Okay, people i understand you find it disrespectful that non-natives or partial natives do not know our culture “yes i am native, but not nearly full” and yet proceed to do this whole abnormal day or wear head bands or make dream catchers with kits….obviously that may be naive of them, but talking so much mess about it on tumblr is just obnoxious to say the least. You arguing about how disrespectful and ignorant they are gets you nowhere. My personal opinion is to maybe teach them about your culture and what it is really based on besides the stereotypical aspects. Don’t get angry if they are wearing a headband. You act as if it is an actual legitimate one that was passed down to them. They do not know or just ignore the process of gaining one. Set aside your bitterness and relax.
Someone sent me the link to this post anonymously.
*sigh*
Okay, the assumptions:
1) talking about these things being disrespectful doesn’t accomplish anything;
2) natives need to teach people about their culture;
3) natives aren’t doing enough to educate people about WHY these things are disrespectful;
4) getting upset about cultural appropriation is silly because it doesn’t mean anything.
These assumptions are very common…and have been addressed so many times before. But i’mma do it some more.
1) Public shaming is a powerful tool, and may indeed lead to people “cutting that shit out”. When enough public pressure builds, turning a formerly ‘cool’ thing (like wearing a headdress) into something embarrassing, then more and more people will avoid it.
Public shaming has been used to successfully cut down on the rates of people willing to drink and drive, physically assault their spouse or children in public, sexually harass women in the workplace, be openly homophobic and racist and so on. Of course, people still drive drunk, still abuse their families, still sexually harass others and are still homophobic and racist….

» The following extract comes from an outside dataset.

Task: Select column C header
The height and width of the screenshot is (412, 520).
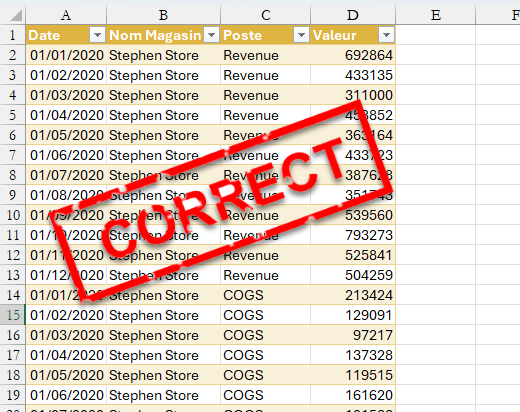Action: tap(265, 15)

But they don’t do it as openly as they used to, and shockingly, that social pressure has had a marked impact that has been reflected in law and public opinion. You can still do these things…but you aren’t going to be seen as a ‘good person’ by as wide a segment of society as you would have been even a few decades ago.

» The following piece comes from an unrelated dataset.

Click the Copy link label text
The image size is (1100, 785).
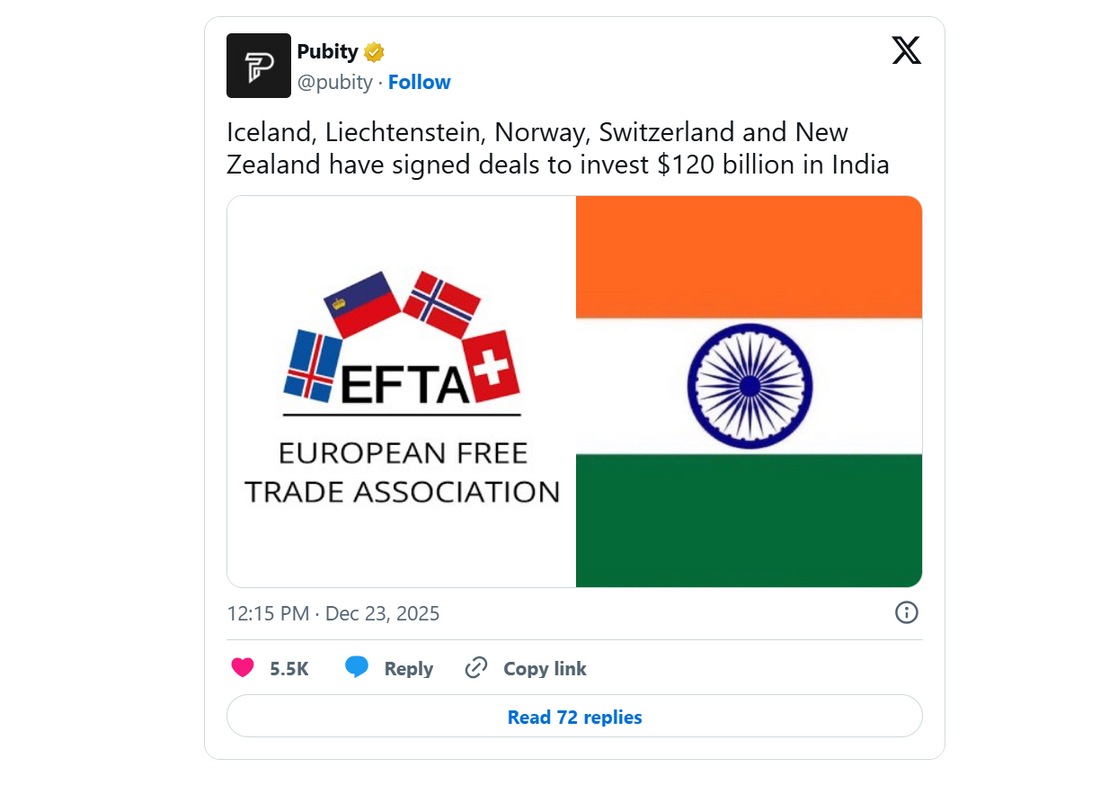[x=545, y=667]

So consider this a public shaming campaign that indeed has the potential to ‘do something’ about cultural appropriation.
2) Native peoples have shown themselves to be pretty damn willing to share their cultures with outsiders, despite the horrors of colonialism. What has done so much damage to settler understandings of our cultures is not an unwillingness on our part to ‘share’…instead, the damage has been inflicted by the Imaginary Indian Syndrome. A mythological creature called “The Indian” has been invented and reinvented by settlers so many times now, that it has become almost impossible for settlers to admit they don’t actually know jack shit about us. Settlers need to throw all those new age ‘indian shamanism’ books into a great bonfire along with all those Hollywood reels and other propaganda that have muddied the waters so badly.

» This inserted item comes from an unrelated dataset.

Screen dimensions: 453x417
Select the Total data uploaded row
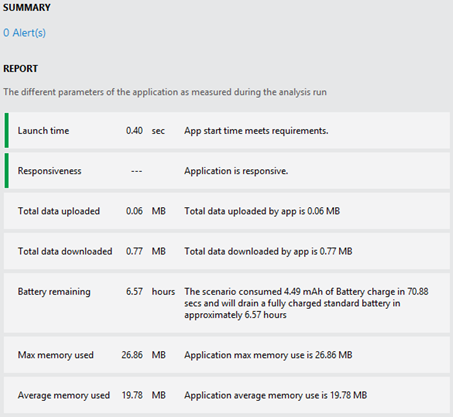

In short…settlers have to stop telling themselves they are experts in the field of ‘native culture’ and start from zero. That would accomplish so much more than our continuing efforts at educating them away from ignorance.
3) We educate people all the time about why specifically these things are not okay. Most of them just don’t give a fuck and don’t want to stop doing it no matter what. Which takes us back to point one…if reason doesn’t work, maybe public shaming will.
4) Cultural appropriation is so deeply linked to point 3, and the mythology of the Indian, that is absolutely imperative we address it. The way that settlers conceive of who we are influences every aspect of the way they interact with us, from the individual, to the collective; social, legal, political.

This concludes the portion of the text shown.